----- Tekstfragment
Met dit onderdeel wordt beoogd een nieuw hoofdstuk te introduceren met als doel het wettelijk vastleggen van de maatschappelijke begeleiding.

Concreet wordt op grond van het eerste lid voorgesteld om in de Wet inburgering vast te leggen dat het college voorziet in de maatschappelijke begeleiding van inburgeringsplichtigen die rechtmatig verblijf hebben op grond van:

  • a. een verblijfsvergunning asiel voor bepaalde tijd, of

  • b. een verblijfsvergunning regulier voor bepaalde tijd, verleend onder een beperking verband houdend met verblijf als familie- of gezinslid, voor verblijf bij:

    • 1°. een houder van een verblijfsvergunning asiel voor bepaalde tijd,

    • 2°. een houder van een verblijfsvergunning asiel voor onbepaalde tijd, of

    • 3°. een houder van een EU-verblijfsvergunning voor langdurig ingezetenen die is verleend met een aantekening inzake internationale bescherming als bedoeld in artikel 45c, eerste lid, van de Vreemdelingenwet 2000.
----------
----- Gegevens
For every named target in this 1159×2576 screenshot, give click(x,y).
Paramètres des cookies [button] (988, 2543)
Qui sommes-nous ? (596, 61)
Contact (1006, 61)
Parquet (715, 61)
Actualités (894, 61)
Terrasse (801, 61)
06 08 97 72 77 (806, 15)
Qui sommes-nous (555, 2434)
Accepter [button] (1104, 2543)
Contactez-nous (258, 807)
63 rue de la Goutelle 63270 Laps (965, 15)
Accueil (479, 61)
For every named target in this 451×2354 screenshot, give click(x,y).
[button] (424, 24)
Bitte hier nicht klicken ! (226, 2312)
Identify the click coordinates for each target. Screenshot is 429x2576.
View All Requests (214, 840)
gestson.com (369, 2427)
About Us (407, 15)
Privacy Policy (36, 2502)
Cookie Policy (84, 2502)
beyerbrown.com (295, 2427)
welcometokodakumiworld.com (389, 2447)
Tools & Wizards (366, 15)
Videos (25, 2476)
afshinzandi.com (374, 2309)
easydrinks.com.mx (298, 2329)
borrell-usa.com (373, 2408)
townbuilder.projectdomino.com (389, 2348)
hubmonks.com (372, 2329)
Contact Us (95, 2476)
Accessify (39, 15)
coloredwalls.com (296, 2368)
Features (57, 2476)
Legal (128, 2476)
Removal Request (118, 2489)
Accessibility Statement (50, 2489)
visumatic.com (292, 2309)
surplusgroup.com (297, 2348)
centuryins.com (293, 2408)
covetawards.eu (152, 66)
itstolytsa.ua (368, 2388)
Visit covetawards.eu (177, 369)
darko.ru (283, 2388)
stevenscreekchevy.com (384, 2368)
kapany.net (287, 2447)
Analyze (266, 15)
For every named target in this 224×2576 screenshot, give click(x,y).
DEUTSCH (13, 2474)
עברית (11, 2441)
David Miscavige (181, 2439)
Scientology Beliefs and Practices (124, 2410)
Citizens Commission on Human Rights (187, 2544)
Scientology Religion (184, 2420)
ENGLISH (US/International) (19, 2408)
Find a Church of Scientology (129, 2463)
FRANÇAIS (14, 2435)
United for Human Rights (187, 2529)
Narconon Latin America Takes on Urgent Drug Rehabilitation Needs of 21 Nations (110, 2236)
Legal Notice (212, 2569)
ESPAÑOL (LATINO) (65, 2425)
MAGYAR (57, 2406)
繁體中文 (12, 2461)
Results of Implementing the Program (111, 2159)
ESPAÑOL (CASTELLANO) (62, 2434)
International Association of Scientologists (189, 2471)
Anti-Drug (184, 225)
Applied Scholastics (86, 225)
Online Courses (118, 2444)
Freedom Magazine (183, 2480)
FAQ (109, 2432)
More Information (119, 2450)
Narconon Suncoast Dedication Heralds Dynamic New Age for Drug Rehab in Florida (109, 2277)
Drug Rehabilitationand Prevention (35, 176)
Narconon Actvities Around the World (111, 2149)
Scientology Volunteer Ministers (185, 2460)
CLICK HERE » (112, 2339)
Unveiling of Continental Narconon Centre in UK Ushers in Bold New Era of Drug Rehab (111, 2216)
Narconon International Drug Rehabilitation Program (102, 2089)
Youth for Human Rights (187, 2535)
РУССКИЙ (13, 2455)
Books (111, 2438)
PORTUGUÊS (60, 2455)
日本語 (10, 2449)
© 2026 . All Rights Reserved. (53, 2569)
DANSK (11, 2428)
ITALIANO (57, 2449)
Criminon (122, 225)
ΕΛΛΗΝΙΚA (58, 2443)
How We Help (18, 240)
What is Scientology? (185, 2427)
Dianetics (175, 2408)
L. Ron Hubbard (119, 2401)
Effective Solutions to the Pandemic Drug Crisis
----------
== Uit te voeren opdrachten ==
[1] Beantwoord de volgende vragen over het tekstfragment over de maatschappelijke begeleiding.
(a) In welke wet wordt voorgesteld de maatschappelijke begeleiding vast te leggen?
(b) Wie voorziet volgens het voorstel in de maatschappelijke begeleiding?
(c) Welk artikel en welk lid van de Vreemdelingenwet 2000 worden genoemd?
[2] Neem uit het tekstfragment letterlijk het deel over dat opent met de woorden "Concreet wordt op" en sluit met "de Vreemdelingenwet 2000.".
De rijen vormen afzonderlijk materiaal en staan los van het tekstfragment.

== Antwoorden ==
[1]
(a) In de Wet inburgering.
(b) Het college.
(c) Artikel 45c, eerste lid.

[2]
Concreet wordt op grond van het eerste lid voorgesteld om in de Wet inburgering vast te leggen dat het college voorziet in de maatschappelijke begeleiding van inburgeringsplichtigen die rechtmatig verblijf hebben op grond van:

  • a. een verblijfsvergunning asiel voor bepaalde tijd, of

  • b. een verblijfsvergunning regulier voor bepaalde tijd, verleend onder een beperking verband houdend met verblijf als familie- of gezinslid, voor verblijf bij:

    • 1°. een houder van een verblijfsvergunning asiel voor bepaalde tijd,

    • 2°. een houder van een verblijfsvergunning asiel voor onbepaalde tijd, of

    • 3°. een houder van een EU-verblijfsvergunning voor langdurig ingezetenen die is verleend met een aantekening inzake internationale bescherming als bedoeld in artikel 45c, eerste lid, van de Vreemdelingenwet 2000.